[Listed records — start]
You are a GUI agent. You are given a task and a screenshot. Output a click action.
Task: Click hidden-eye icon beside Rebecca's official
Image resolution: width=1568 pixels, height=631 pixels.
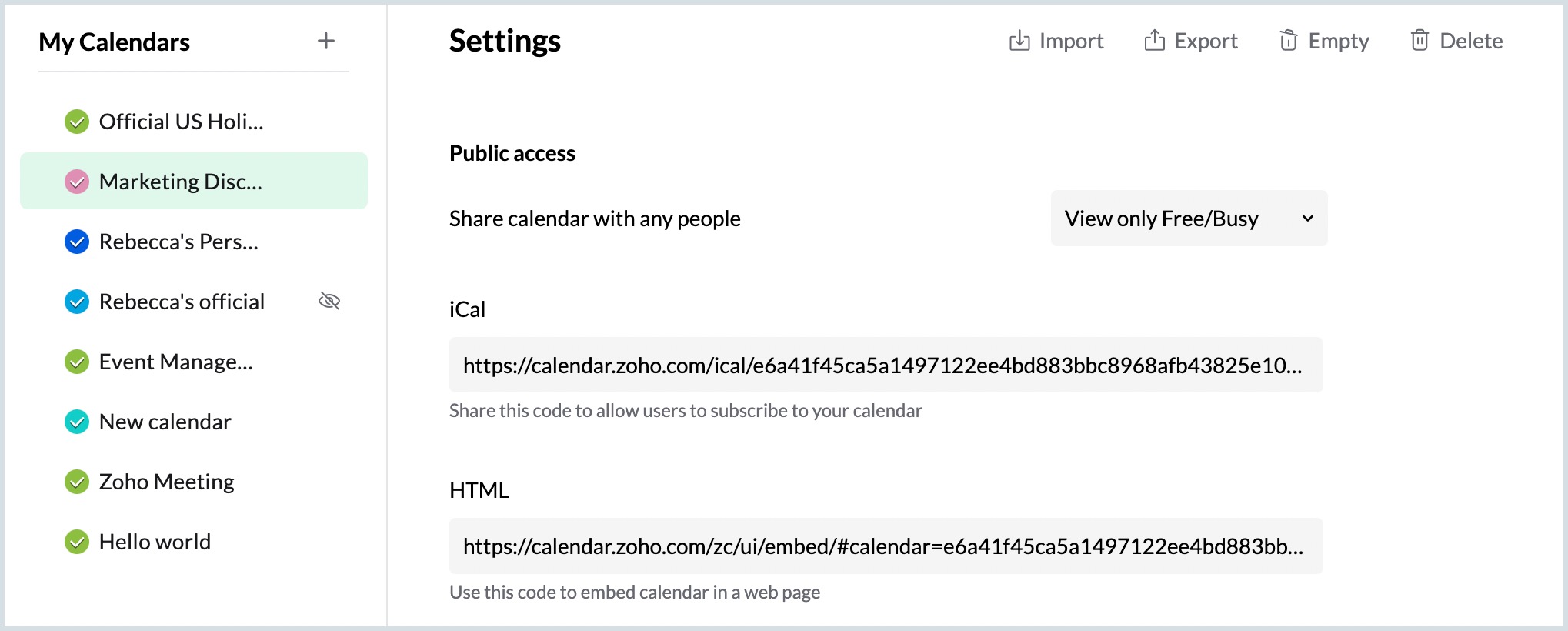point(329,301)
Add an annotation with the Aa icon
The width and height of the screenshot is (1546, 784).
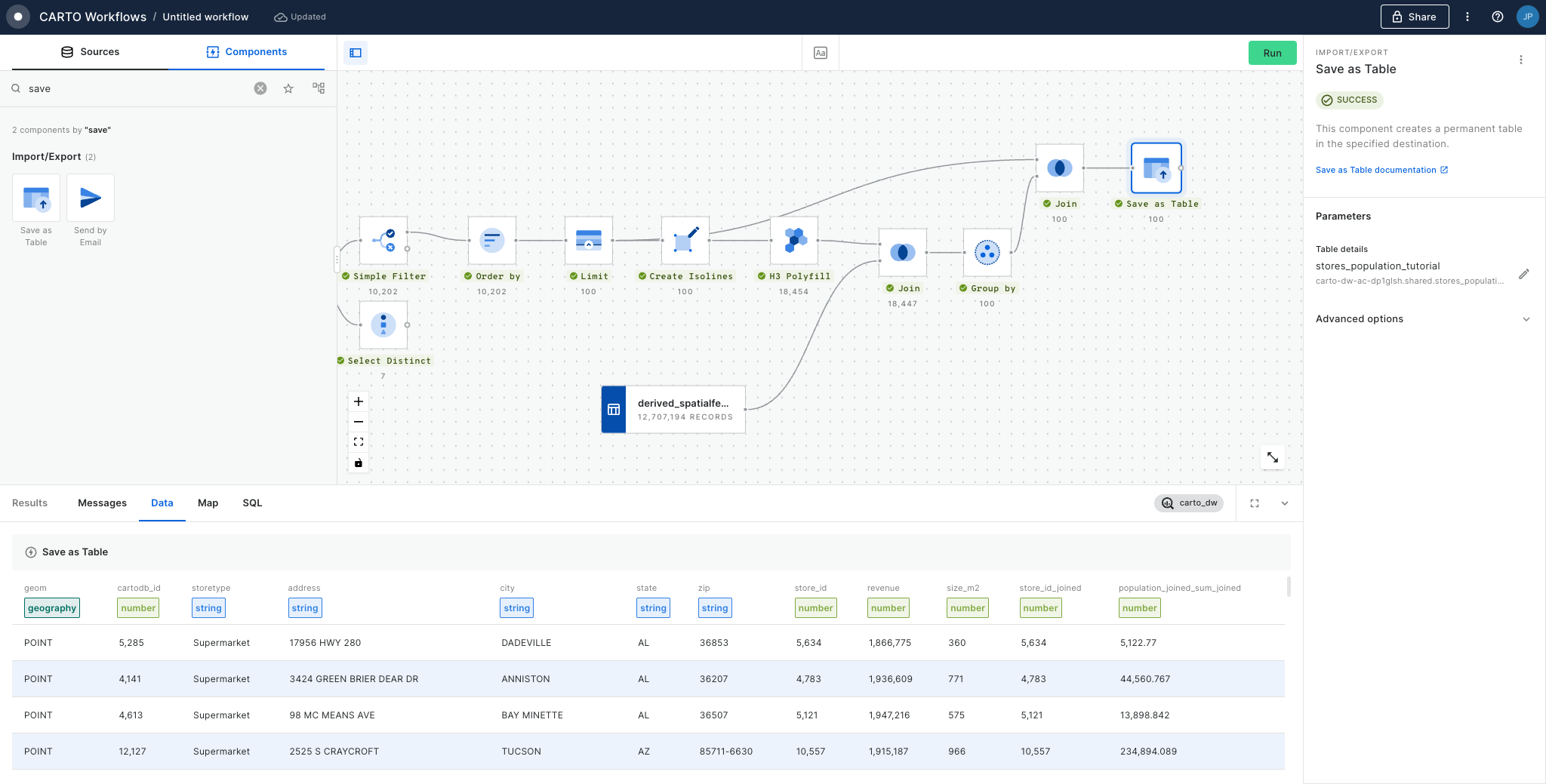[x=821, y=53]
[Listed records — finish]
● What to work on
Starting at the line that contains "The width and", extract each line through the last line of the material exactly as written, and include no pictures.

● Written reply
The width and height of the screenshot is (1546, 784).
[x=821, y=53]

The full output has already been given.